§ PROBLEM TO WORK ON
List all lines of the data that include the string "height".

§ DATA SHOWN
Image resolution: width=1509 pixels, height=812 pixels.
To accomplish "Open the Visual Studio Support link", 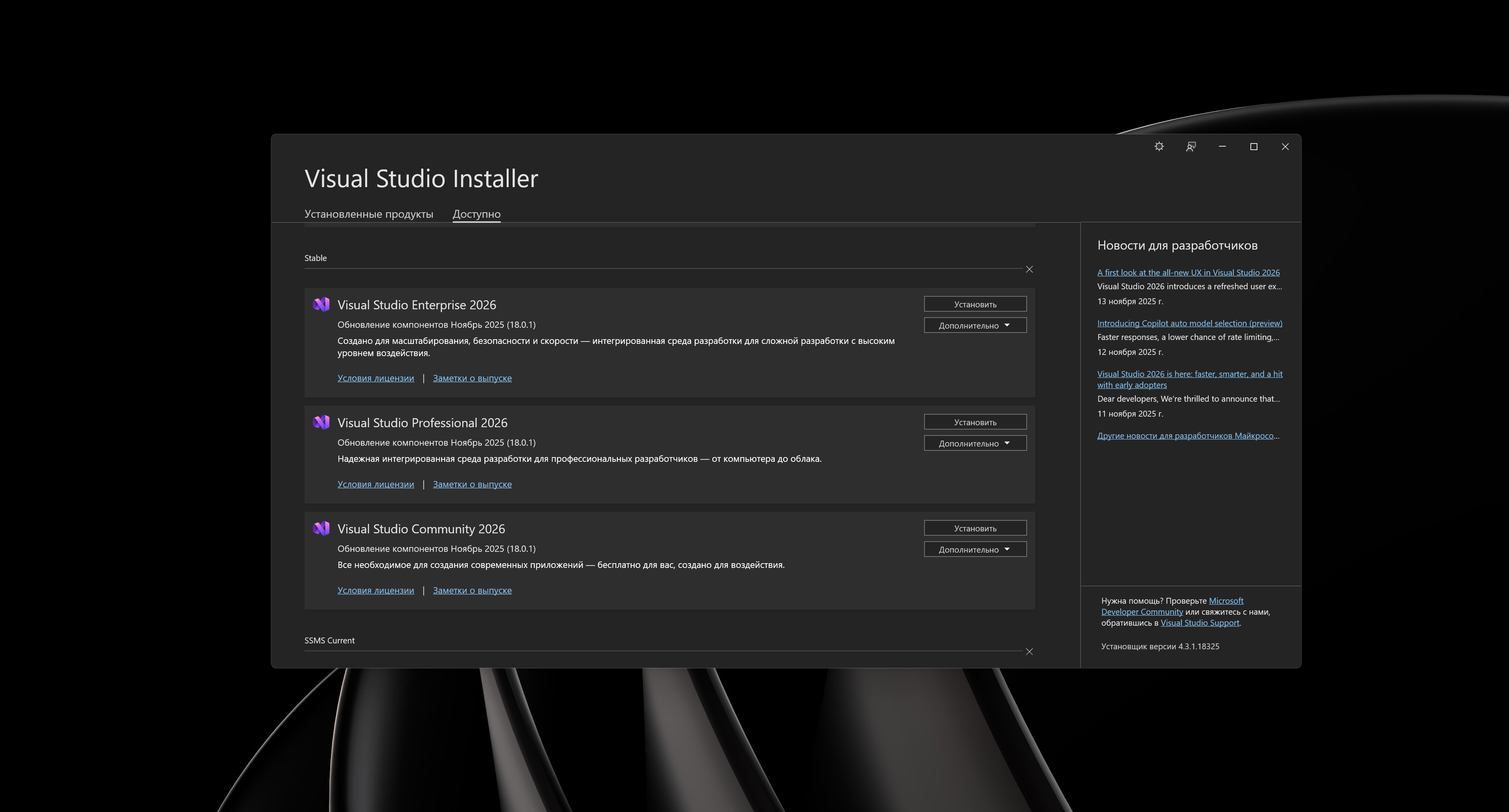I will tap(1199, 623).
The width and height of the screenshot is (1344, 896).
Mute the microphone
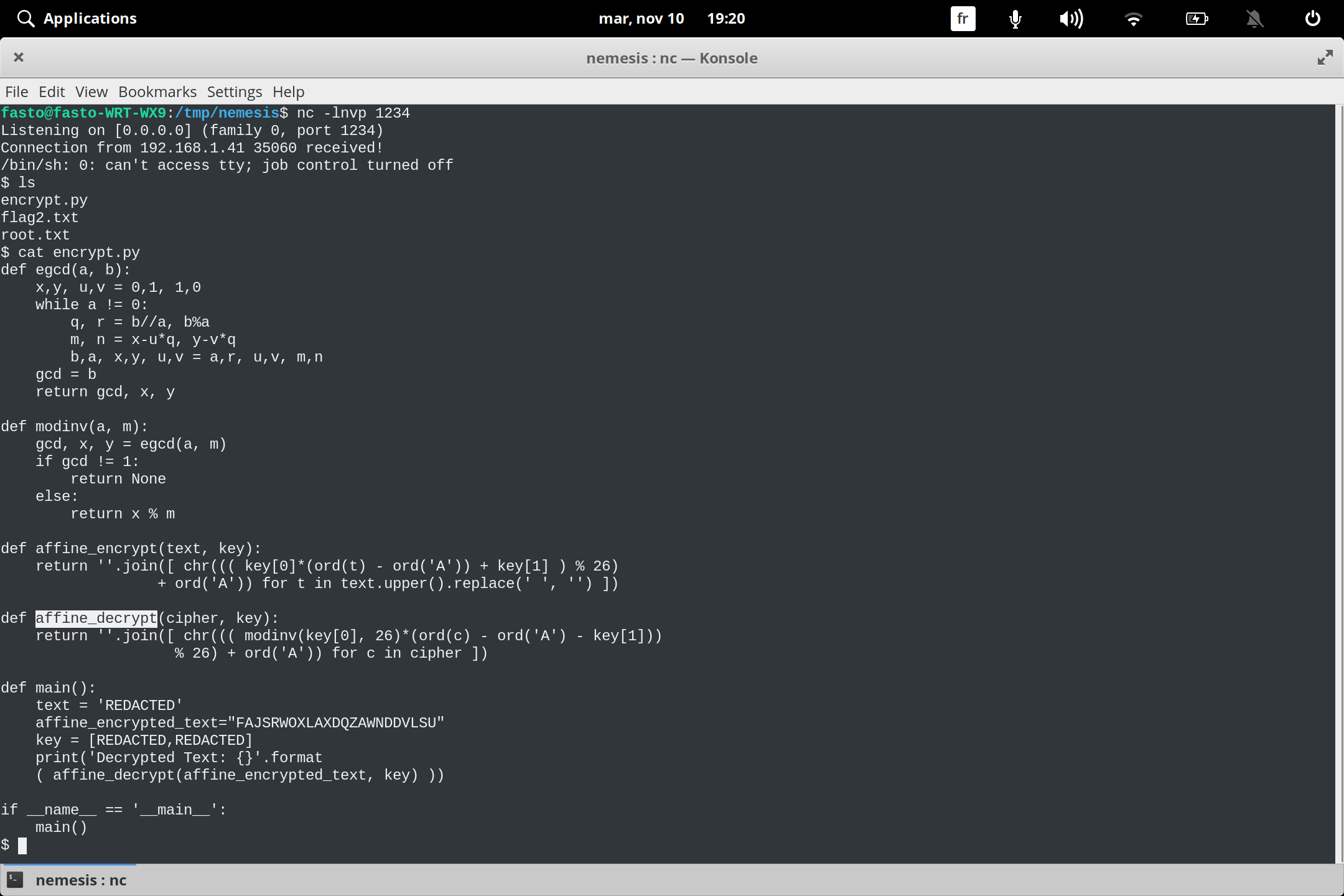pos(1014,19)
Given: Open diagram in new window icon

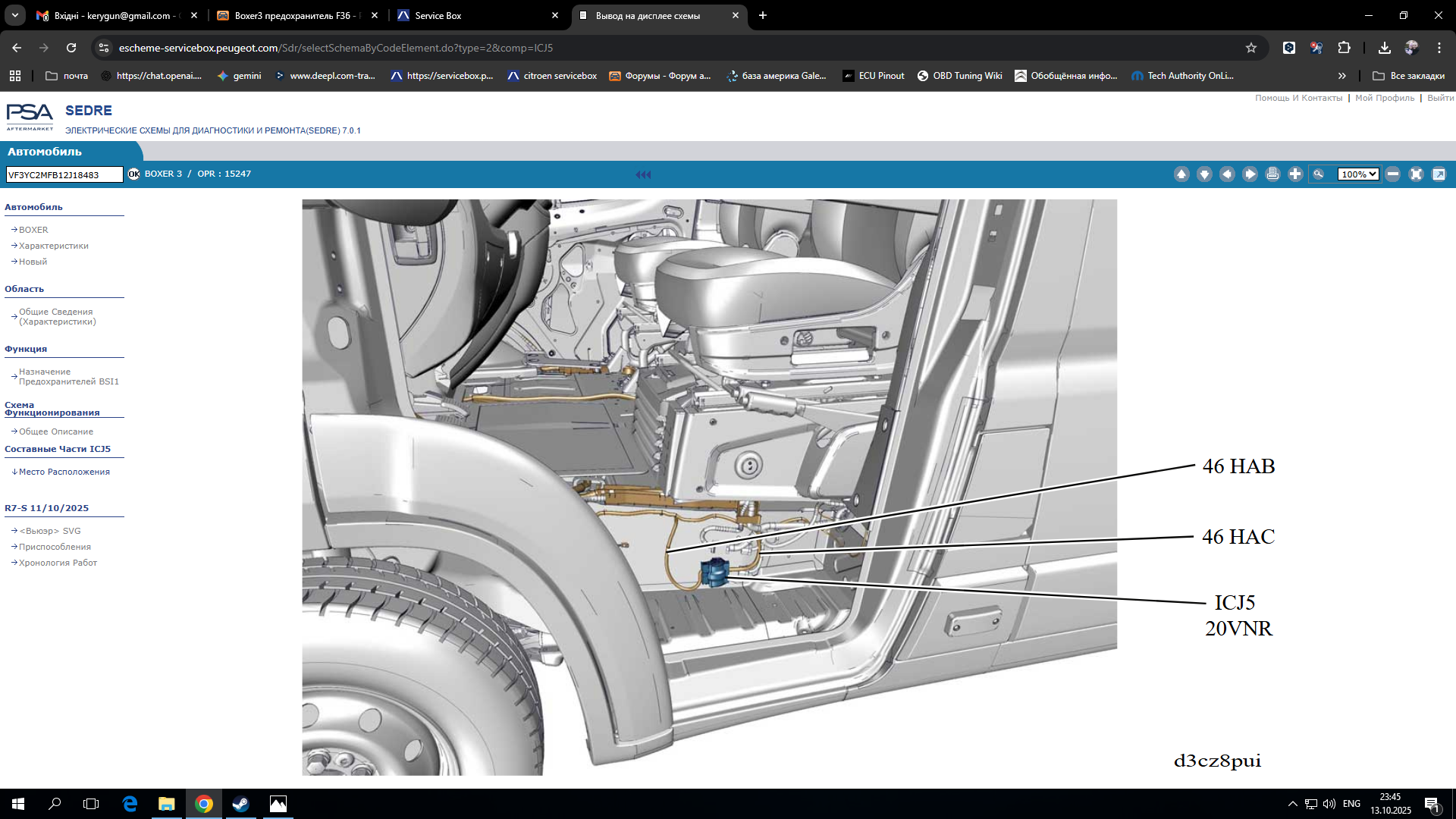Looking at the screenshot, I should click(1439, 174).
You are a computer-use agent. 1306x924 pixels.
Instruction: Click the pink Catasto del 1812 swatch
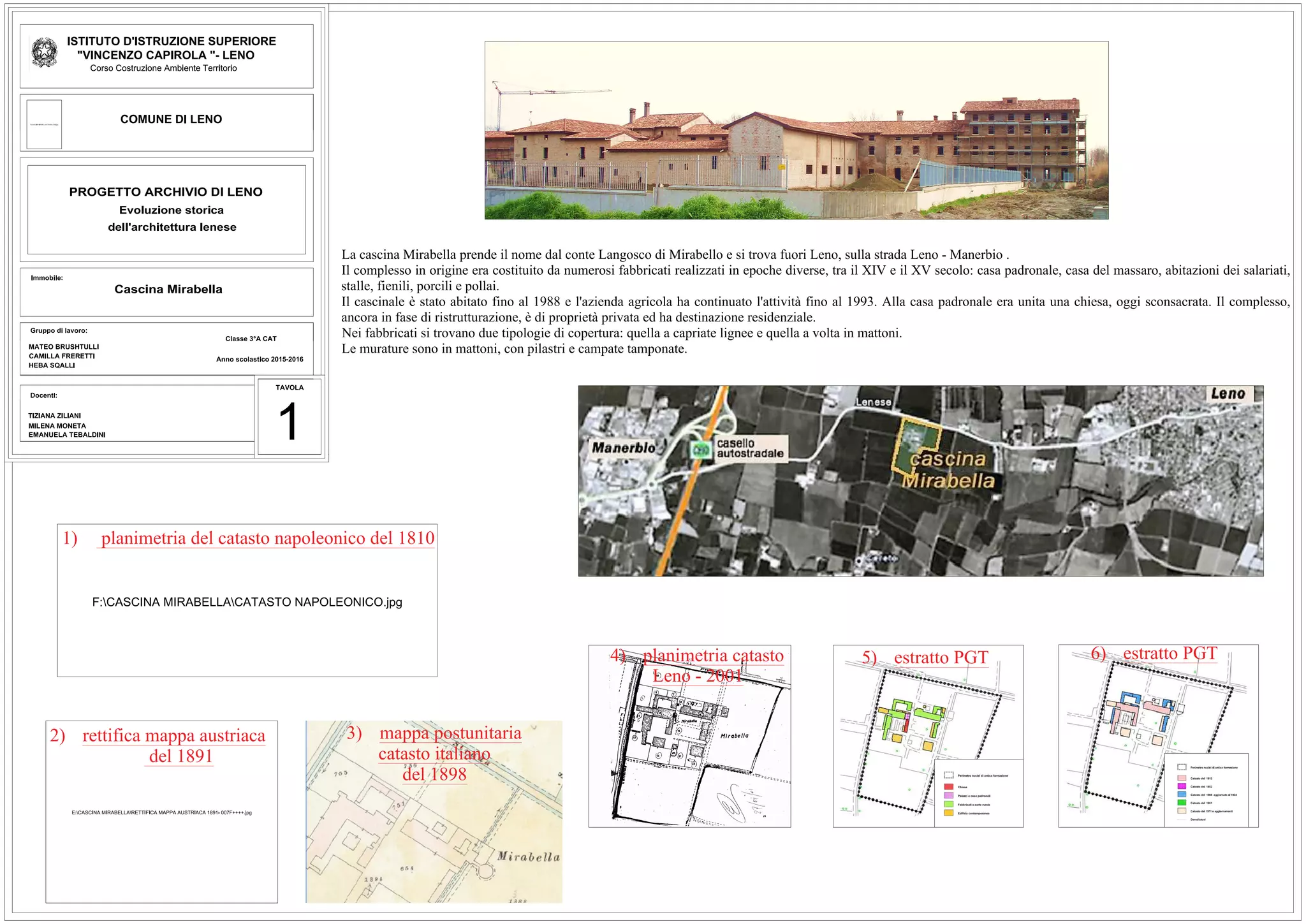click(x=1182, y=778)
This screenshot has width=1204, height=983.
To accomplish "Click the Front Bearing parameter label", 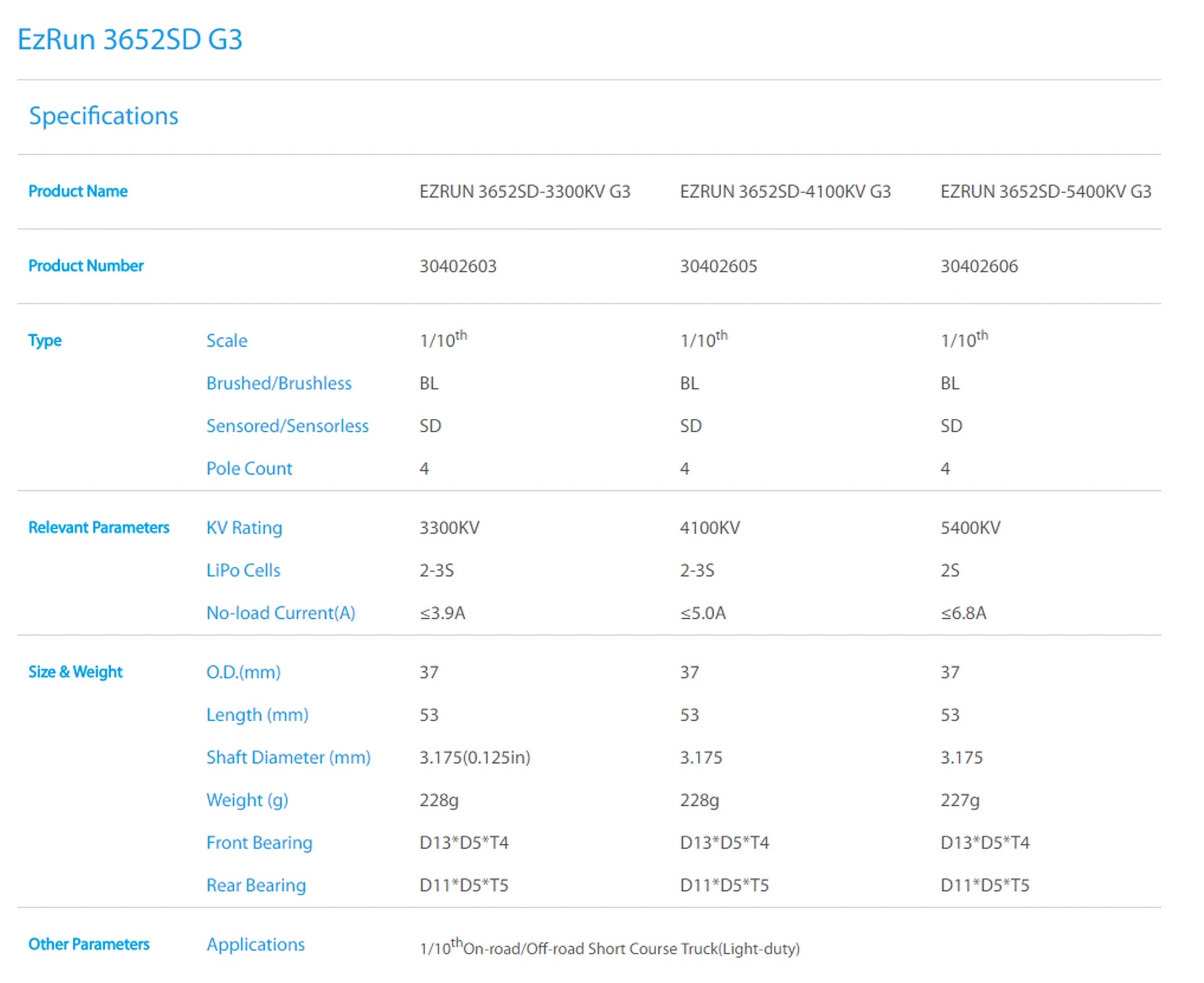I will pos(259,843).
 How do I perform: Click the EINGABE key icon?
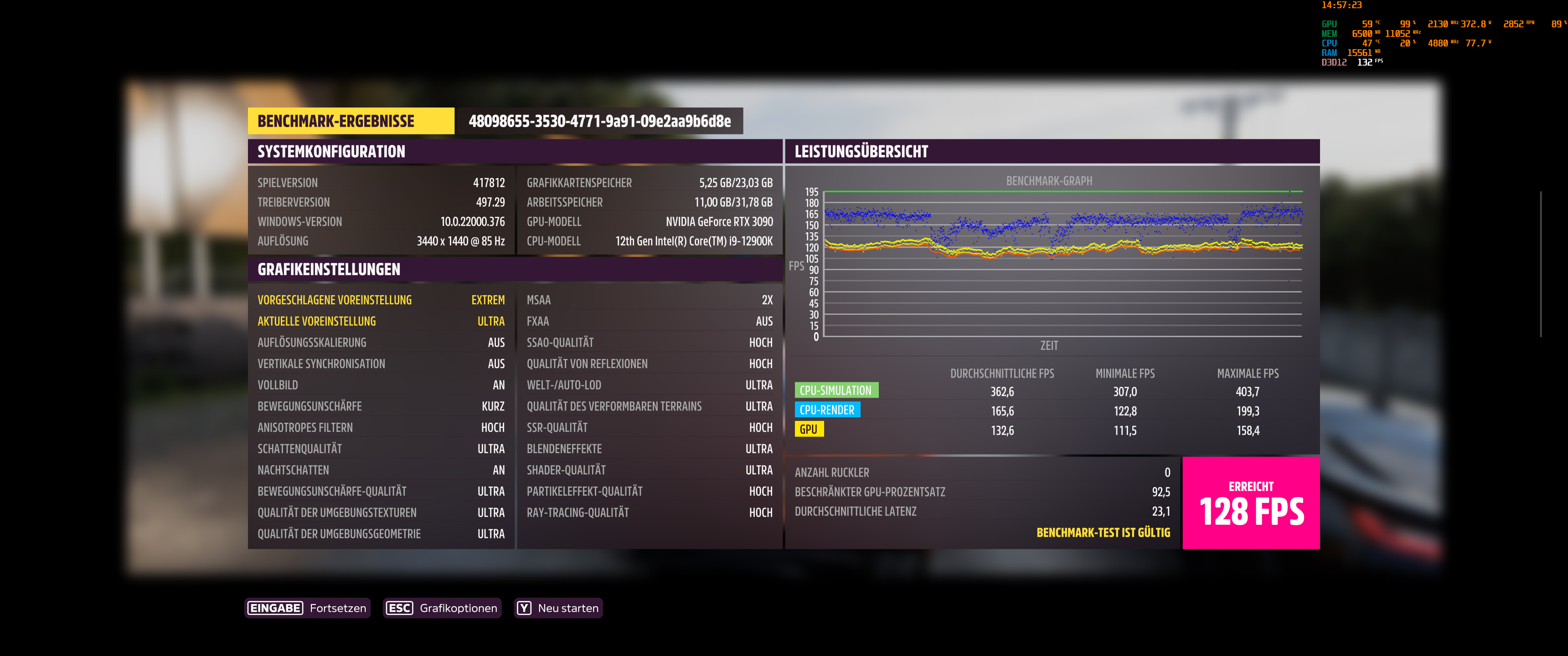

§ WRITTEN ANSWER
Image resolution: width=1509 pixels, height=812 pixels.
The width and height of the screenshot is (1344, 896).
This screenshot has width=1204, height=983.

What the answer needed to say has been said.